DIRECTIONS -> Copy out, word for word, the whole passage on trainee hours and office atmosphere at Mayer Brown.

[start of PASSAGE TO READ]

Those looking for a nine-to-five job won't find it at Mayer Brown. “My average hours in litigation were 8.30am to 8pm, although I did have a few late nights when a trial was on.” Corporate “tends to be more erratic” – a fairly normal day would be 9am to 8.30pm, but horror stories loomed large. “I once did an all-nighter and worked till 5pm the next day. It felt all right at the time because of the adrenalin, but I felt terrible after I finally stopped working!” Trainees in finance reported regular days of 9am to 9pm, with one insider admitting: “I left at midnight every day for a month because of a big deadline, but you can see it coming, so you brace yourself for the blow.” The upside? Hours are similar at top US and magic circle firms, and client secondments often offer some reprieve. Trainees are also expected to complete a minimum of 20 pro-bono hours per year.
“A healthy blend of work hard and play hard.”
With work like this, our sources were pleased to report a resultant “atmosphere that's a healthy blend of work hard and play hard.” Sources reckoned that “relations between the partners, associates and trainees are pretty great. I don't know too many other firms who chat and hang out as much as we do.” Even better, partners are “fairly level-headed and remember what it's like to be a trainee – so they don't set impossible tasks.”

[end of PASSAGE TO READ]
[start of DATA SECTION]

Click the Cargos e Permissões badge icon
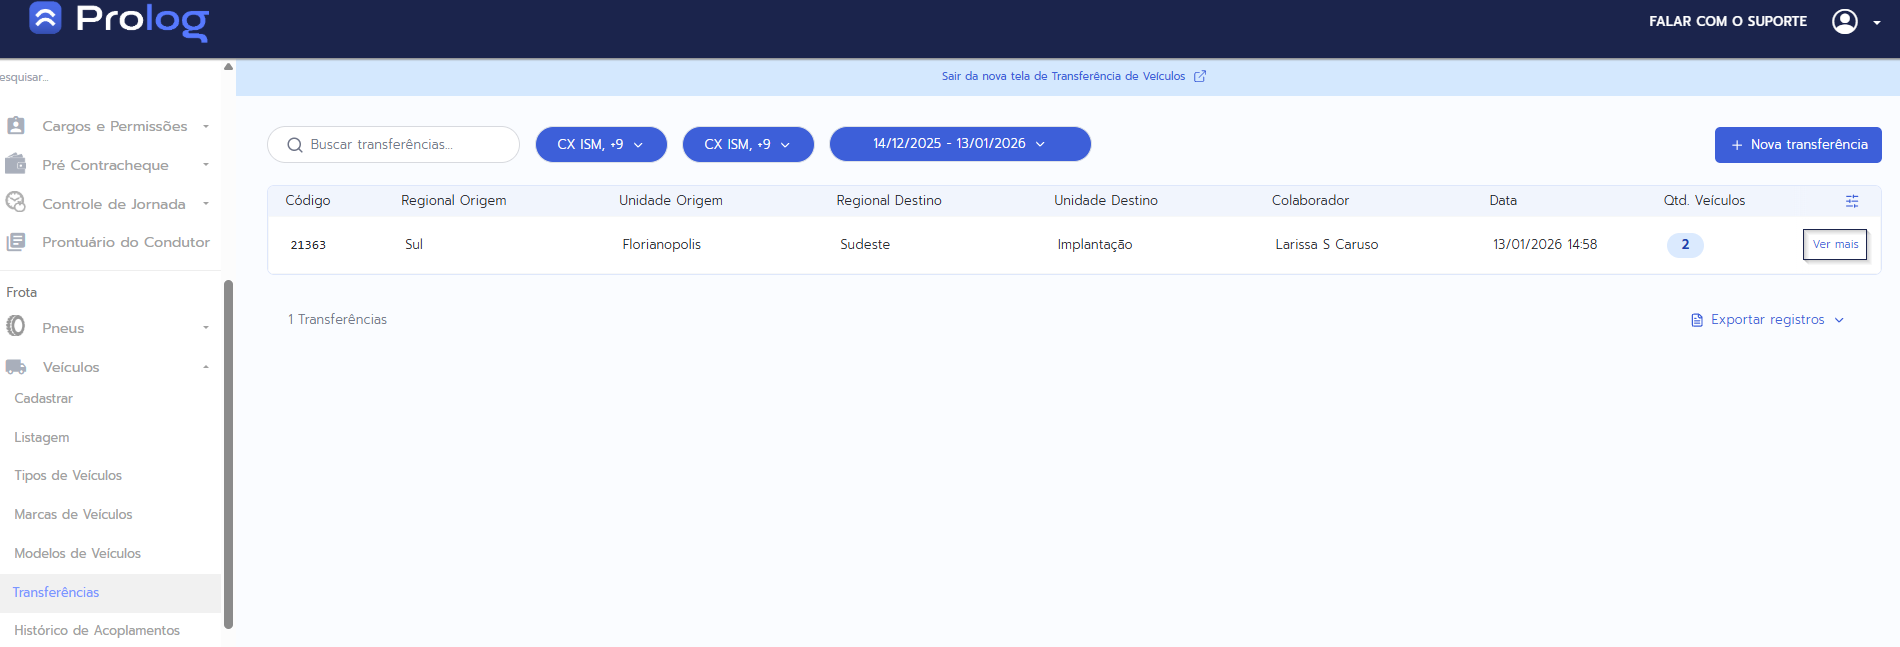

[end of DATA SECTION]

FINISHED ANSWER ->
Those looking for a nine-to-five job won't find it at Mayer Brown. “My average hours in litigation were 8.30am to 8pm, although I did have a few late nights when a trial was on.” Corporate “tends to be more erratic” – a fairly normal day would be 9am to 8.30pm, but horror stories loomed large. “I once did an all-nighter and worked till 5pm the next day. It felt all right at the time because of the adrenalin, but I felt terrible after I finally stopped working!” Trainees in finance reported regular days of 9am to 9pm, with one insider admitting: “I left at midnight every day for a month because of a big deadline, but you can see it coming, so you brace yourself for the blow.” The upside? Hours are similar at top US and magic circle firms, and client secondments often offer some reprieve. Trainees are also expected to complete a minimum of 20 pro-bono hours per year.
“A healthy blend of work hard and play hard.”
With work like this, our sources were pleased to report a resultant “atmosphere that's a healthy blend of work hard and play hard.” Sources reckoned that “relations between the partners, associates and trainees are pretty great. I don't know too many other firms who chat and hang out as much as we do.” Even better, partners are “fairly level-headed and remember what it's like to be a trainee – so they don't set impossible tasks.”